=== Selected extract ===
= = = = = = =
Web lists-archives.com

Re: [PATCH v1] speed up refresh_index() by utilizing preload_index()




Ben Peart <peartben@xxxxxxxxx> writes:

> From: Ben Peart <benpeart@xxxxxxxxxxxxx>
>
> Speed up refresh_index() by utilizing preload_index() to do most of the work
> spread across multiple threads.  This works because most cache entries will
> get marked CE_UPTODATE so that refresh_cache_ent() can bail out early when
> called from within refresh_index().
>
> On a Windows repo with ~200K files, this drops refresh times from 6.64
> seconds to 2.87 seconds for a savings of 57%.
>
> Signed-off-by: Ben Peart <benpeart@xxxxxxxxxxxxx>
> ---

OK.  We used to only expose the whole "read the index file into an
istate, and then do the lstat() part in parallel", but now we also
make the "do the lstat() part" available separately.

Which makes sense.


> diff --git a/cache.h b/cache.h
> index f7fabdde8f..883099db08 100644
> --- a/cache.h
> +++ b/cache.h
> @@ -659,6 +659,9 @@ extern int daemonize(void);
>  /* Initialize and use the cache information */
>  struct lock_file;
>  extern int read_index(struct index_state *);
> +extern void preload_index(struct index_state *index,
> +			  const struct pathspec *pathspec,
> +			  unsigned int refresh_flags);
>  extern int read_index_preload(struct index_state *,
>  			      const struct pathspec *pathspec,
>  			      unsigned int refresh_flags);
> diff --git a/preload-index.c b/preload-index.c
> index 9e7152ab14..222792ccbc 100644
> --- a/preload-index.c
> +++ b/preload-index.c
> @@ -9,7 +9,7 @@
>  #include "progress.h"
>  
>  #ifdef NO_PTHREADS
> -static void preload_index(struct index_state *index,
> +void preload_index(struct index_state *index,
>  			  const struct pathspec *pathspec,
>  			  unsigned int refresh_flags)
>  {
> @@ -100,9 +100,9 @@ static void *preload_thread(void *_data)
>  	return NULL;
>  }
>  
> -static void preload_index(struct index_state *index,
> -			  const struct pathspec *pathspec,
> -			  unsigned int refresh_flags)
> +void preload_index(struct index_state *index,
> +		   const struct pathspec *pathspec,
> +		   unsigned int refresh_flags)
= = = = = = =
=== Given information ===
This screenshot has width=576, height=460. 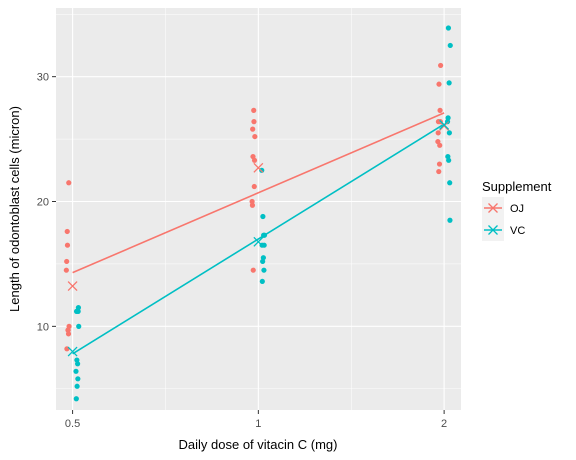 I want to click on x-axis-title: Daily dose of vitacin C (mg), so click(x=258, y=444).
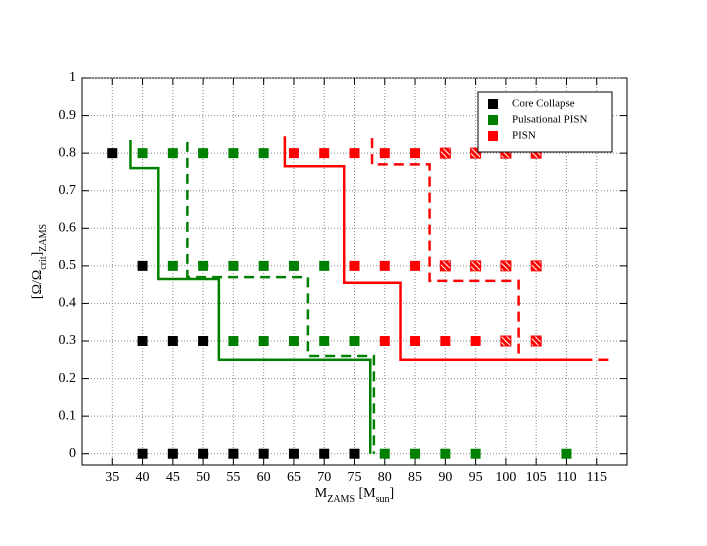 Image resolution: width=707 pixels, height=546 pixels. I want to click on x-axis-label-part: sun, so click(383, 500).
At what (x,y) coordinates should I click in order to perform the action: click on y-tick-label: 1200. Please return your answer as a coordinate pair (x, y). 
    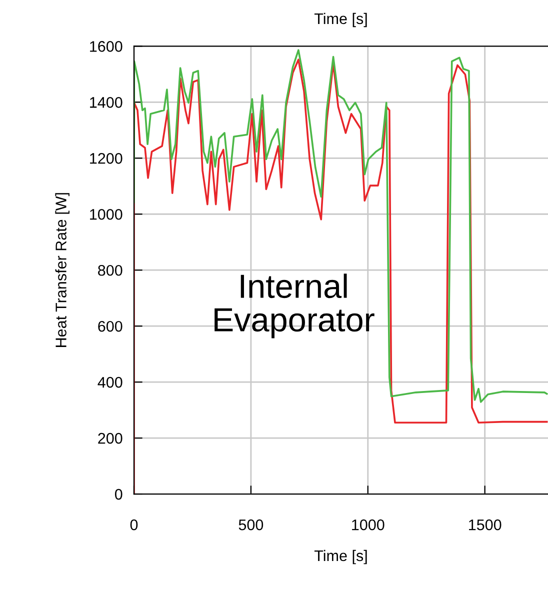
    Looking at the image, I should click on (106, 158).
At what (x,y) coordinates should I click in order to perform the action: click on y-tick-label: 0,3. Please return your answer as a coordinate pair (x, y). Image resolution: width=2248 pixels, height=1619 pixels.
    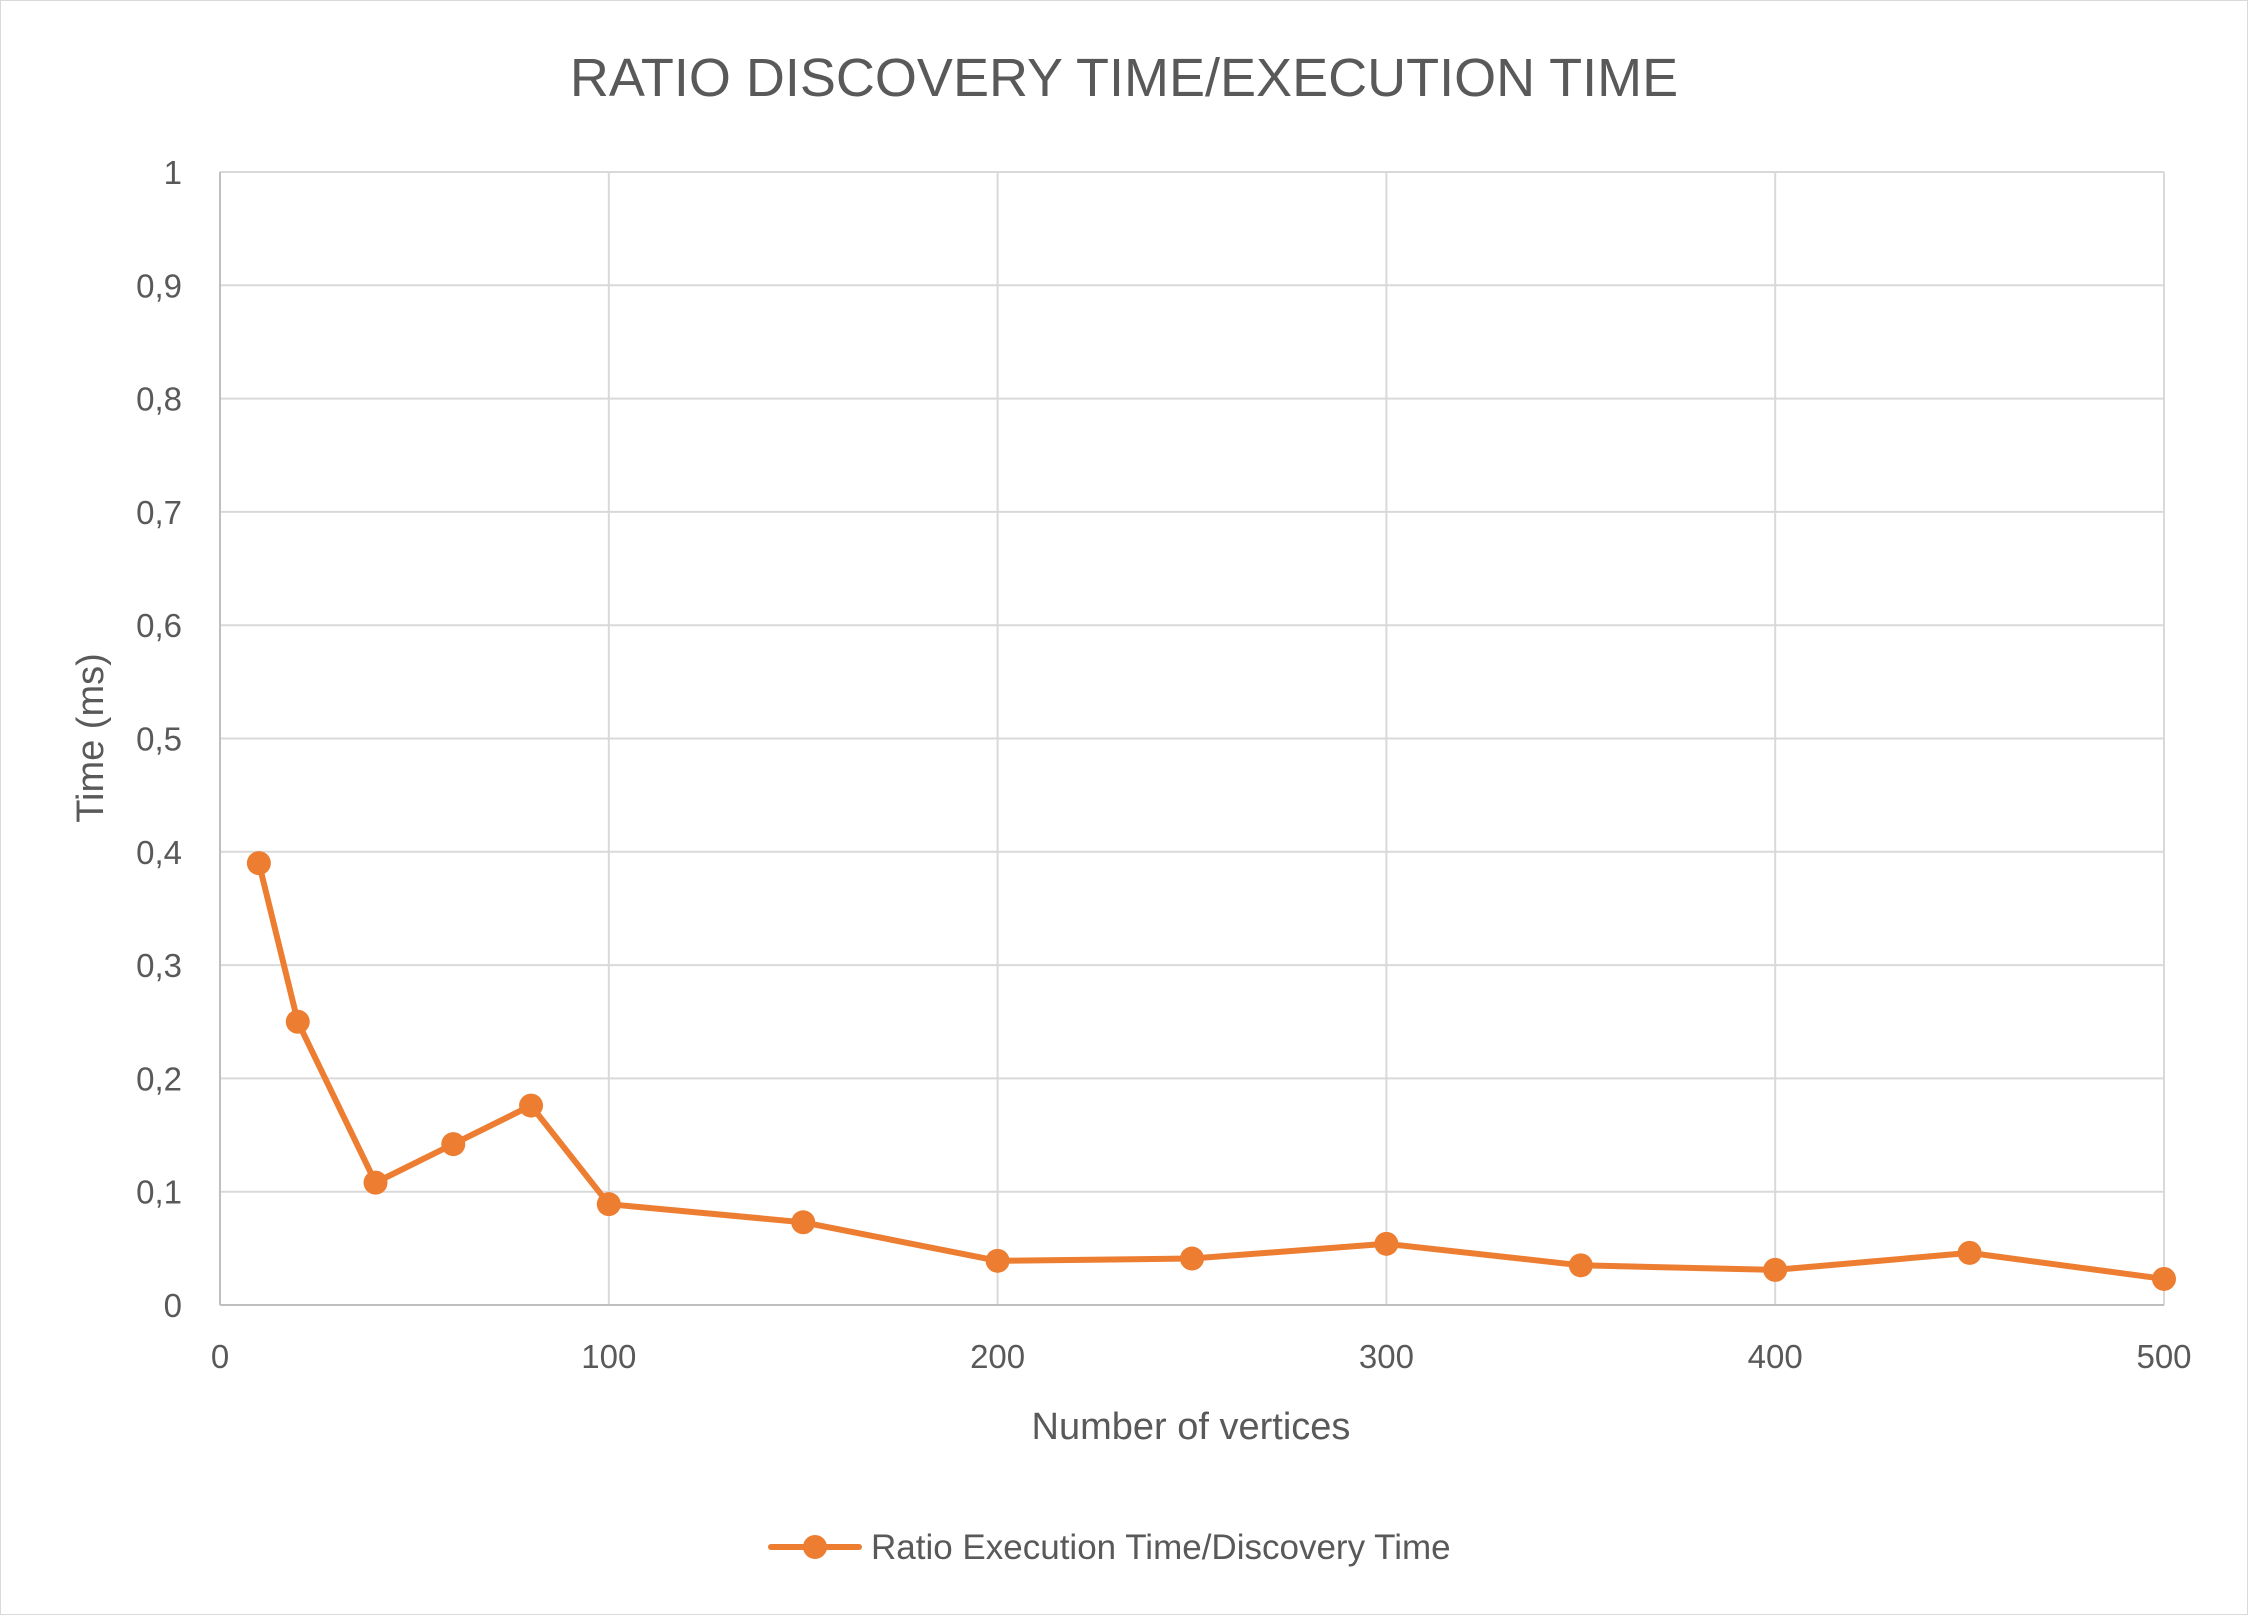
    Looking at the image, I should click on (159, 966).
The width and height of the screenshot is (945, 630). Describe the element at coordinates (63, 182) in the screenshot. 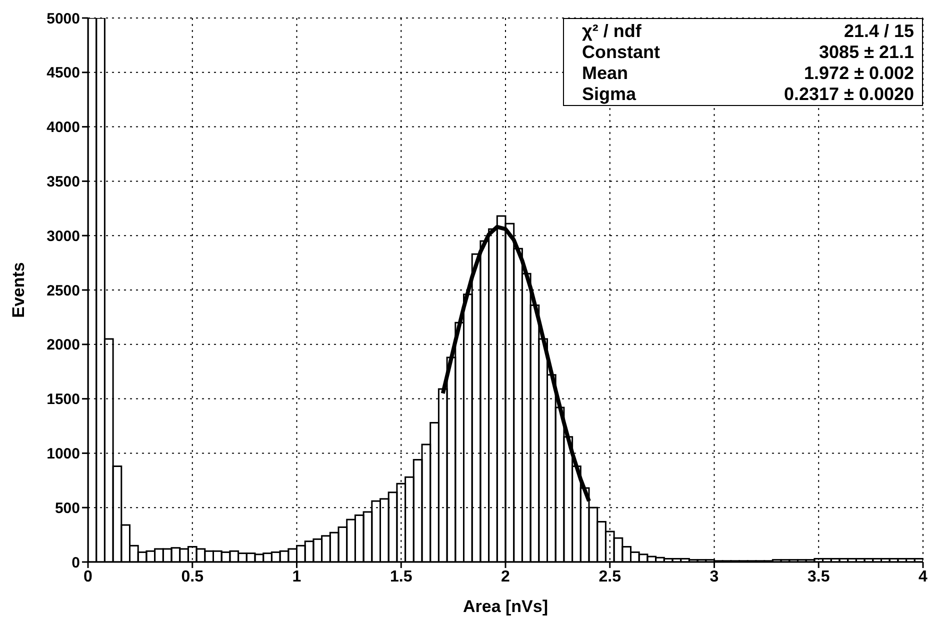

I see `y-tick-label: 3500` at that location.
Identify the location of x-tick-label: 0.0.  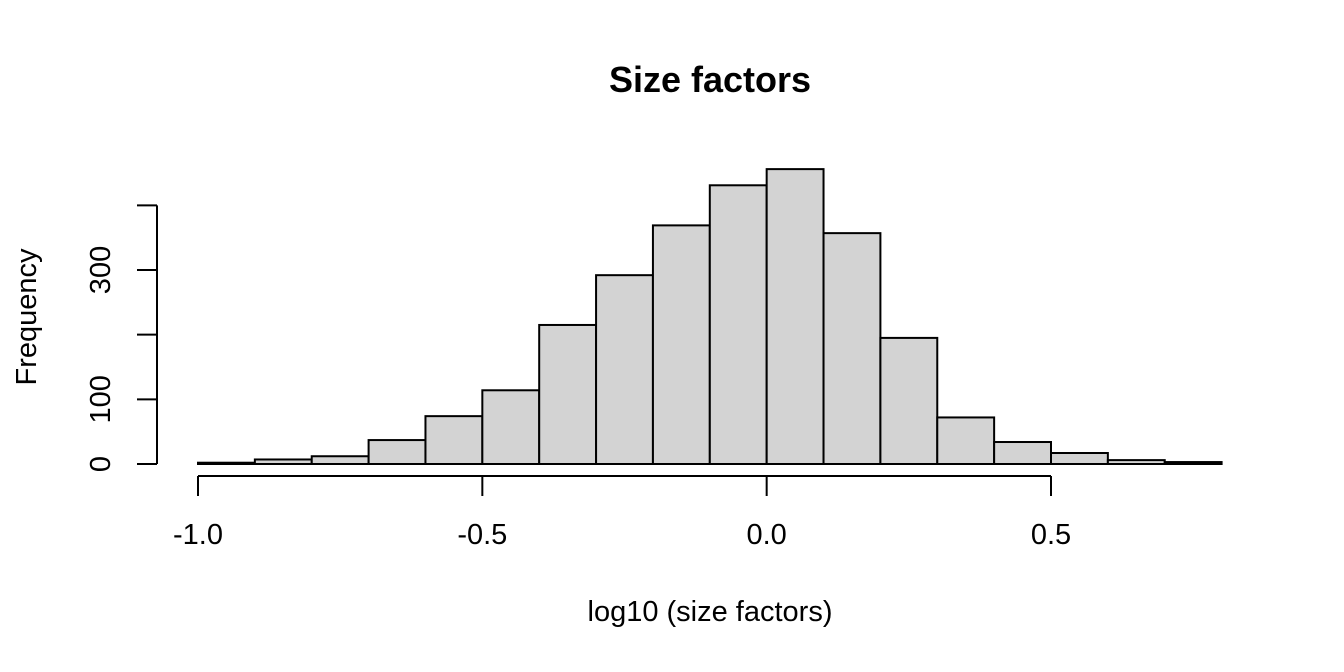
(767, 535).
= = = = = = =
=== Aim of the exercise ===
Reproduce the mailing-list reply word for word, everything from "Ben Peart <peartben@xxxxxxxxx>" down to "savings of 57%.". Rely only on the mailing-list reply for what comes next, and leave the records aside.

=== Reply to the task ===
Ben Peart <peartben@xxxxxxxxx> writes:

> From: Ben Peart <benpeart@xxxxxxxxxxxxx>
>
> Speed up refresh_index() by utilizing preload_index() to do most of the work
> spread across multiple threads.  This works because most cache entries will
> get marked CE_UPTODATE so that refresh_cache_ent() can bail out early when
> called from within refresh_index().
>
> On a Windows repo with ~200K files, this drops refresh times from 6.64
> seconds to 2.87 seconds for a savings of 57%.